**** GIVEN RECORDS ****

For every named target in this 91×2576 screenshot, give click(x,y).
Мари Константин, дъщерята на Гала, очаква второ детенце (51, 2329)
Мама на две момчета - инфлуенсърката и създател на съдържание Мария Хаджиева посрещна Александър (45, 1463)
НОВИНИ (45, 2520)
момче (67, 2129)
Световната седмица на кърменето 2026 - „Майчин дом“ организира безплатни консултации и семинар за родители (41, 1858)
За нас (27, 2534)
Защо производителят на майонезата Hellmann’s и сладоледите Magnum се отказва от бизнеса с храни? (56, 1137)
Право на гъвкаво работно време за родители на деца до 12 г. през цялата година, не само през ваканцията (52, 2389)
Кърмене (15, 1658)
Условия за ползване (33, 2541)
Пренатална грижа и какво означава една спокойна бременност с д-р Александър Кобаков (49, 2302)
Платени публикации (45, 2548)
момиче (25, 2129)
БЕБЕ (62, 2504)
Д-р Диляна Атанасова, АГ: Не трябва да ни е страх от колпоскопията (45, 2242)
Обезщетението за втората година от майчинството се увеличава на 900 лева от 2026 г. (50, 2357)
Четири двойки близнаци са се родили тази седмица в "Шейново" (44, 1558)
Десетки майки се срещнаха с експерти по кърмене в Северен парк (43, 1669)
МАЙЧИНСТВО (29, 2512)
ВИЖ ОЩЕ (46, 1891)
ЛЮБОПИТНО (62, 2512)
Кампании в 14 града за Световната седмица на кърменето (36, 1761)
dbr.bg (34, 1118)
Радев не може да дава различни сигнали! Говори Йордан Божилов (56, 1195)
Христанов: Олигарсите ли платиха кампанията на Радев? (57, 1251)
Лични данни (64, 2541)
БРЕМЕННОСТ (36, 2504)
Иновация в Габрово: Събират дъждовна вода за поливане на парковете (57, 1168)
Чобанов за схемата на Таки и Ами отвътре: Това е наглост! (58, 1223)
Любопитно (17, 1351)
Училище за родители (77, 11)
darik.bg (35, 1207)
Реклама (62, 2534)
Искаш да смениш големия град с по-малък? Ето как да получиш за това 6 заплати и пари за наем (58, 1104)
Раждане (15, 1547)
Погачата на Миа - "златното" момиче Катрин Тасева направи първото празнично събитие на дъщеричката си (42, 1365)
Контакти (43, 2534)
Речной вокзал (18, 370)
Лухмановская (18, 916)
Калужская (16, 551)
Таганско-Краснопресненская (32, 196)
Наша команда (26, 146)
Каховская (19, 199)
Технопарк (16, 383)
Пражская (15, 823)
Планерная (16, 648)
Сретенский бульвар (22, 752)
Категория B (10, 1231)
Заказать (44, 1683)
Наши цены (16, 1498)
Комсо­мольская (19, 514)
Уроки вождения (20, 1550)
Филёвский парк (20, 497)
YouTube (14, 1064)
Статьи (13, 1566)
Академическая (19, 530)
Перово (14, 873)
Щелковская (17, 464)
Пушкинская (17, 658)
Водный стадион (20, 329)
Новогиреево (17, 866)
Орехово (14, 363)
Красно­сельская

****

EXERCISE PROMPT -
Report every line of the material above in which "момиче" appears.

TASK ANSWER -
момиче (25, 2129)
Погачата на Миа - "златното" момиче Катрин Тасева направи първото празнично събитие на дъщеричката си (42, 1365)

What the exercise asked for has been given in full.